*Action item:*
In the listing beneath this line, copy exactly the lines starting with the one containing "Viewport: 580px width, 382px" and going on through the one containing "You are a computer-use agent. Viewport: 1407px".

*Stored data:*
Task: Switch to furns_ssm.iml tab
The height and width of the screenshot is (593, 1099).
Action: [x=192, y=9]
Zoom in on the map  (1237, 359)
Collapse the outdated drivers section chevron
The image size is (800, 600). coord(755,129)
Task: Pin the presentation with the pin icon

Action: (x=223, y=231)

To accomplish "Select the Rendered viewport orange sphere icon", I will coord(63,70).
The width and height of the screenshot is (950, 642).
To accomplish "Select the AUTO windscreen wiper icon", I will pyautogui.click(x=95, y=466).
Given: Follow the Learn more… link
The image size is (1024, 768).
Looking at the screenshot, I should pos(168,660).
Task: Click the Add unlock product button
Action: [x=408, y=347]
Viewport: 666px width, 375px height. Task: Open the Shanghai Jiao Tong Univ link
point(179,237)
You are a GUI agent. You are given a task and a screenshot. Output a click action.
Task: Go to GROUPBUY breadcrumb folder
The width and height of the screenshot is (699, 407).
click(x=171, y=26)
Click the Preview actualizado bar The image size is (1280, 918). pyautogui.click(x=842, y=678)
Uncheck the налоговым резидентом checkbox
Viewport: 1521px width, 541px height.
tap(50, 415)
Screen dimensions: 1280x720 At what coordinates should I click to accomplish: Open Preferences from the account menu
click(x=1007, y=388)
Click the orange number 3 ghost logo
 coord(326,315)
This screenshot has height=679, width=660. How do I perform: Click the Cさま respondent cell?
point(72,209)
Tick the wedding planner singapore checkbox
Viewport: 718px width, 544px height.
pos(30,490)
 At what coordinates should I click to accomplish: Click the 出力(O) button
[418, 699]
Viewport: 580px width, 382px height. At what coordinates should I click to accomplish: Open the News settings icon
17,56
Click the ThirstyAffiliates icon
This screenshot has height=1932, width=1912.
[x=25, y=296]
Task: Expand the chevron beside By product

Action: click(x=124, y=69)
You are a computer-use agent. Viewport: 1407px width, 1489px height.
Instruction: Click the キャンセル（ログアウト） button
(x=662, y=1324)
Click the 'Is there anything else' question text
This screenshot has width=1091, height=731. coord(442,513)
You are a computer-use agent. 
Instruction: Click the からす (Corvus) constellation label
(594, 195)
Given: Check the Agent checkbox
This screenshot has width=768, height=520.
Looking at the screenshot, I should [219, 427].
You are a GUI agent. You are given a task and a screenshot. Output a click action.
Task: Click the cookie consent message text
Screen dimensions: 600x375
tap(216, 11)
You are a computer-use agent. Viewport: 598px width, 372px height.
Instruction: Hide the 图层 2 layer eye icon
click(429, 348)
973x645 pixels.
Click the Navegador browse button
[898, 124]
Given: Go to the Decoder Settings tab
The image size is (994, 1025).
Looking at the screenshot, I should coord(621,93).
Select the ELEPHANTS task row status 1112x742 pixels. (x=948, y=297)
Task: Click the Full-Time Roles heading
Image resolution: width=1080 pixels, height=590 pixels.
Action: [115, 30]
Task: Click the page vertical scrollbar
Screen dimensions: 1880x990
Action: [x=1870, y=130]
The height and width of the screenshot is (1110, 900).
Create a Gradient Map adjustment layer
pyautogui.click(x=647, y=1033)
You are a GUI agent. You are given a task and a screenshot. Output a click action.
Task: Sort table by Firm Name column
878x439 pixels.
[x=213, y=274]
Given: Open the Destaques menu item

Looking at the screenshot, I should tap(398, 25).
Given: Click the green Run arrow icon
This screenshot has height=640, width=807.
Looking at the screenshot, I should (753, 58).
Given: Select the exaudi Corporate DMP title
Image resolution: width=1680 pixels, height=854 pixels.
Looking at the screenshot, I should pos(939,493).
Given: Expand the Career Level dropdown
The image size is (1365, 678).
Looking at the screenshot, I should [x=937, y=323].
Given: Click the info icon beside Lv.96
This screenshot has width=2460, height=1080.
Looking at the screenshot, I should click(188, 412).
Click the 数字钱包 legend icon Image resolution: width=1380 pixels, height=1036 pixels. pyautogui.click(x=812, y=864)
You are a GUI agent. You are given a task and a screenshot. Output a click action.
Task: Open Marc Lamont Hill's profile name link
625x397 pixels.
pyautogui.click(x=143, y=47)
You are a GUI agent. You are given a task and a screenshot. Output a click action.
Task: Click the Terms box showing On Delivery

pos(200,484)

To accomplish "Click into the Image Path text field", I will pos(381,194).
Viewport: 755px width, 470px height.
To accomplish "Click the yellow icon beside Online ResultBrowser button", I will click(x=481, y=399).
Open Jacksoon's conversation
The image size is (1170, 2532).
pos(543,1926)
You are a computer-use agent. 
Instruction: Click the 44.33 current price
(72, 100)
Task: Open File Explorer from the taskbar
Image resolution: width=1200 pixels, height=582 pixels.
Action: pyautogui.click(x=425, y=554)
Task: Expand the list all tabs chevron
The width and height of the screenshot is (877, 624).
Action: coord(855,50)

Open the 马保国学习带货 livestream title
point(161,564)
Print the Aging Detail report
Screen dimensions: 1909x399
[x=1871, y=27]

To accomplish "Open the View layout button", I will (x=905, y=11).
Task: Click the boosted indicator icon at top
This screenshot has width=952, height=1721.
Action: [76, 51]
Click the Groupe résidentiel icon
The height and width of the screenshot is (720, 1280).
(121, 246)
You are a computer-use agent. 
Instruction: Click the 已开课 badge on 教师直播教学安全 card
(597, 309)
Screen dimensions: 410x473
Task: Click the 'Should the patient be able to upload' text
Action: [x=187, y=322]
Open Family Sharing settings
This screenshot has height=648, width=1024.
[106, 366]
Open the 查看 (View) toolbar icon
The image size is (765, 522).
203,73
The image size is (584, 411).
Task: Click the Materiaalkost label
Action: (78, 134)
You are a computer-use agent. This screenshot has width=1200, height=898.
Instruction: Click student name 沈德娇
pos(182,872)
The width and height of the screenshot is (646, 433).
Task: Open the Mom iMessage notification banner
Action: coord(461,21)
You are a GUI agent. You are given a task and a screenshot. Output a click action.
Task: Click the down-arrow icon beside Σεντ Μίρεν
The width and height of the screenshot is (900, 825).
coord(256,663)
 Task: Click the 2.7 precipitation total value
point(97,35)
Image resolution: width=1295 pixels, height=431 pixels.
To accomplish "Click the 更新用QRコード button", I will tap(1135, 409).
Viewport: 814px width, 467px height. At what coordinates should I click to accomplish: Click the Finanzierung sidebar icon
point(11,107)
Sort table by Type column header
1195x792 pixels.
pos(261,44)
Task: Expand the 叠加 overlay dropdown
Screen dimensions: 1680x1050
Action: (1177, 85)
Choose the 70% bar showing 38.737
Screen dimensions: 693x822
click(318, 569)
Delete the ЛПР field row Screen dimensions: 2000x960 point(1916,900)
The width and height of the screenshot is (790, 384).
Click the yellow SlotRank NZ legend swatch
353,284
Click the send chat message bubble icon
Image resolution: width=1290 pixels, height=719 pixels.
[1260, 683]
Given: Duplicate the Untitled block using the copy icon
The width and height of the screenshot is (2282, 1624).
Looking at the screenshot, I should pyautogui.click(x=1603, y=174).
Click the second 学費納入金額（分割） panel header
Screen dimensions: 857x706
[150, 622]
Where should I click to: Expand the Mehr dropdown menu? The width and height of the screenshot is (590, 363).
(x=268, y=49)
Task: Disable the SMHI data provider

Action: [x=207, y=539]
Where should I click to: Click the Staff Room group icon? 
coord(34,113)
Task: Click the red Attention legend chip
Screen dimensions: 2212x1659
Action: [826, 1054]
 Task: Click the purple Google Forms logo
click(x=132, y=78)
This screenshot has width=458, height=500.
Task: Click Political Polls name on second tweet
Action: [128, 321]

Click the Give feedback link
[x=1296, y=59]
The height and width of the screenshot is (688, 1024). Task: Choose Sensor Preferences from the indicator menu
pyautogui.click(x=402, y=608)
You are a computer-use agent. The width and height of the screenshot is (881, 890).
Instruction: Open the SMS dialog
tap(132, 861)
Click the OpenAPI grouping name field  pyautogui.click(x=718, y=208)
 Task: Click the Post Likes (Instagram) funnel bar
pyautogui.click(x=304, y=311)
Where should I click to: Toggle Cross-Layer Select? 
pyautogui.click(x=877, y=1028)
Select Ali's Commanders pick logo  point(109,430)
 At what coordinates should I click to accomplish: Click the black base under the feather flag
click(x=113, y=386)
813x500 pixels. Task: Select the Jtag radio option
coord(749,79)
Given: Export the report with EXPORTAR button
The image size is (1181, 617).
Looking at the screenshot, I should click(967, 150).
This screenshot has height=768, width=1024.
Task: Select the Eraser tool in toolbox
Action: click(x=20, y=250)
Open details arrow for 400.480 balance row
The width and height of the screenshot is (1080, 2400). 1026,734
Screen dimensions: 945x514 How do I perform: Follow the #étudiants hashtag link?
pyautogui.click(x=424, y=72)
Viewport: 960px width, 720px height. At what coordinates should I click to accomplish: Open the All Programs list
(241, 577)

*Result:*
Viewport: 580px width, 382px height. At what coordinates should I click to accomplish: Open the News settings icon
17,56
Click the ThirstyAffiliates icon
This screenshot has height=1932, width=1912.
[x=25, y=296]
Task: Expand the chevron beside By product

Action: click(x=124, y=69)
You are a computer-use agent. Viewport: 1407px width, 1489px height.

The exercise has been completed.